Aside from this, as an educator and as head of The Educational Acting Company of Houston, known as TEACH, Gatling said she needed the credentials to provide professional development for teachers.

“She’s a pro,” Seth Rozin, artistic director of InterAct, said of Gatling, “[She is] experienced, smart and talented. Anyone who takes an acting class with her will not just see the academics but the work with someone that knows what she’s talking about, someone that’s recognized.”

Although her work has influenced undergraduate students, she said teaching the general education art course “The Art of Acting” has benefited her as well. Even if the students might not particularly major in theater, “the way they approach the work with such innocence, and willingness to just throw themselves into it … reminds me to keep that kind of naivety and joy and not get locked in to the technical way of approaching the art.”

“I have a rapport with my students – that when I’m with you, it’s about you,” Gatling said.

In the same way she receives support from students when they watch her performances like “The Bengal Tiger at the Baghdad Zoo.”

Winning a Barrymore left Gatling “completely overwhelmed,” as she recalled feeling when congratulated by her family.
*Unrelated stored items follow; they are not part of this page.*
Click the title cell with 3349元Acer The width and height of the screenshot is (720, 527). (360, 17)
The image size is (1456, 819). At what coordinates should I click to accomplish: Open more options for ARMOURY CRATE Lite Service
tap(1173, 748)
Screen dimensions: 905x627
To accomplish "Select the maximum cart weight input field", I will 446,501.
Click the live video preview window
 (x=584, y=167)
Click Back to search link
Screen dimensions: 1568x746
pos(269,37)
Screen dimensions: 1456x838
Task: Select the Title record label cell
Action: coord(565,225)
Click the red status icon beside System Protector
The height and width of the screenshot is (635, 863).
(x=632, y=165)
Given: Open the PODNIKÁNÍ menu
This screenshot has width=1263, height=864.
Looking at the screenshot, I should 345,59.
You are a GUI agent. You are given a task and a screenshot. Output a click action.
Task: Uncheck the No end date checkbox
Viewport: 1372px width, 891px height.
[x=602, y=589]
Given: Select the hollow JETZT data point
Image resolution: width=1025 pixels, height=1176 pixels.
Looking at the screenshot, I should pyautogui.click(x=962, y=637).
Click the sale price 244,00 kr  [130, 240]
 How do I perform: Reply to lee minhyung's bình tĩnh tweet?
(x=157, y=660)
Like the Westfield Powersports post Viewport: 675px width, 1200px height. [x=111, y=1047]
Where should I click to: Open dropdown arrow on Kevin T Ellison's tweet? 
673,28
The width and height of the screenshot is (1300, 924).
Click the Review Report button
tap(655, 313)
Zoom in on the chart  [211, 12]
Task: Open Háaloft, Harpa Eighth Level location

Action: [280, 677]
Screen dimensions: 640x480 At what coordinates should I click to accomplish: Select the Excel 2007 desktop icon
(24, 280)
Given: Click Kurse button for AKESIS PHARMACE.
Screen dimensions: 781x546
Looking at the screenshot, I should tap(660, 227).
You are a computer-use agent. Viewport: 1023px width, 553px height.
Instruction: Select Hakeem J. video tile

Her former student and younger brother walked alongside her and she was handed the award by her cousin.

“The Philadelphia community is aware of my work and receptive of the work that I do,” Gatling said. “And I’m very thankful.”

The last time Gatling performed in a Philadelphia theater, it was 1999.

“You begin to understand just how far reaching the Temple arm is,” Gatling said. “Which is a testament to Temple, that you are able to actually produce people who are working and who are able to find work.”

 At 18, Gatling auditioned for a company which initially turned her down, but she fought to work in any capacity. She offered to take care of anything that needed to be done in the theater – whether that meant cleaning or seating people.

“If it needs to be done I’ll do it,” Gatling said. “Just because I wanted to be in the theater.”

Through the founder and artistic director of the Ensemble Theatre, George Hawkins, Gatling learned how to broaden her abilities within a theater by taking courses in lighting and other skills.

“So I tell [my students], do the same thing,” Gatling said. “Learn it all.”

After her receiving her award, Gatling said she has started to work on “The Syringa Tree” at Theater Horizon, which will be playing from Oct. 16 to Nov. 9. Her last project, “Under the Skin” is also fully booked, debuting from Jan. 15 to March 15 at the Arden and she will be soon back with Interact as Rozin writes her a piece.

“Don’t limit your experience to just the university experience,” Gatling said. “Create those opportunities for yourself.”